How a web crawler of search engine can discover any websites(even new created) and what it takes in order to create a serach engine from scratch?

112 viewsOtherTechnology

How a web crawler of search engine can discover any websites(even new created) and what it takes in order to create a serach engine from scratch?

In: Technology

Anonymous 0 Comments

It can’t, but there is quite a few signals that it can use. Google, for example, has quite a few sources that they can use to discover new sites – for example Google Analytics, links from pages they already process (for example reddit), etc.

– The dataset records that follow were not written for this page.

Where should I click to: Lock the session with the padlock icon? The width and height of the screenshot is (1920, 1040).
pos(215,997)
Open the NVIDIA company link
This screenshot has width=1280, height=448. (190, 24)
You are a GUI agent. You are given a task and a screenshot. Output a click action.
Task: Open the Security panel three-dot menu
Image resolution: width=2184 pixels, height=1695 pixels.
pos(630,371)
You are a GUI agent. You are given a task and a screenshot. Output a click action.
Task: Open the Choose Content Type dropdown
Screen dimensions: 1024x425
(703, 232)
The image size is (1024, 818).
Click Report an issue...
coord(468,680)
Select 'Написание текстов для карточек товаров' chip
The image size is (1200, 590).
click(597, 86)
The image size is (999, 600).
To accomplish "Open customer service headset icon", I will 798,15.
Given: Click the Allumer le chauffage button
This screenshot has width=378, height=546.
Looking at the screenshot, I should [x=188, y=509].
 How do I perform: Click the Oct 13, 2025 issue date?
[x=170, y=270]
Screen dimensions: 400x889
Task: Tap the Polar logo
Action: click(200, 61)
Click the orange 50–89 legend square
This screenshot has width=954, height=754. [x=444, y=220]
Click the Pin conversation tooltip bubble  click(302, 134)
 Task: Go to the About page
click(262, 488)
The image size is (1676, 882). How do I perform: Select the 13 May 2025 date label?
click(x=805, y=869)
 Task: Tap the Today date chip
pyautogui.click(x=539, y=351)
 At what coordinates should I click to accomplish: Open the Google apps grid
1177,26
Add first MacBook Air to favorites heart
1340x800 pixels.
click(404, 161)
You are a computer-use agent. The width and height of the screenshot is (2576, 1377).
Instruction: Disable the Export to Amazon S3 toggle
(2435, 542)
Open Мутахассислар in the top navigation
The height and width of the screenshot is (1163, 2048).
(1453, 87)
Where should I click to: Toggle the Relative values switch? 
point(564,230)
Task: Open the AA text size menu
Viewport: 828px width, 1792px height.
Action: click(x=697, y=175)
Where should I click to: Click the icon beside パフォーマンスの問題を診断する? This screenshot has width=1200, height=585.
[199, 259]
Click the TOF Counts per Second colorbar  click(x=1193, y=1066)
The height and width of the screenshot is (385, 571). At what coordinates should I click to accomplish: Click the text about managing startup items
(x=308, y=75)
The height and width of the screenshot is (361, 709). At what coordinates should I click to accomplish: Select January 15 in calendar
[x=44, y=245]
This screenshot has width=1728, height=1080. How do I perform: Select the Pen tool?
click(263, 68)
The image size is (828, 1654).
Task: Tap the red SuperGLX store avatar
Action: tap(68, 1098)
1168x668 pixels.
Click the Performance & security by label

It was also speculated that they’d use any host lookup performed through their public DNS servers, but this has been debunked by Google (which you can trust as much as you want, but it would be a very stupid thing to lie about).

If you want to build your own search engine, you’re going to need a lot of resources to spider the web (i.e. connect to sites, download their content, and keep doing it “forever”), and then process that into a format that is suitable for searching. A hobbyist project can use Nutch to create a simple spider and something based on Lucene to create a simple search engine – for example Solr, OpenSearch, Elasticsearch, etc.

If you want to do it from scratch, you should research the topic information retrieval.

You can build a simple ranking search engine in a day or two, but the challenge becomes interesting when you grow it outside of 100 or 1000 documents and still want to maintain relevancy against people who try to game the system.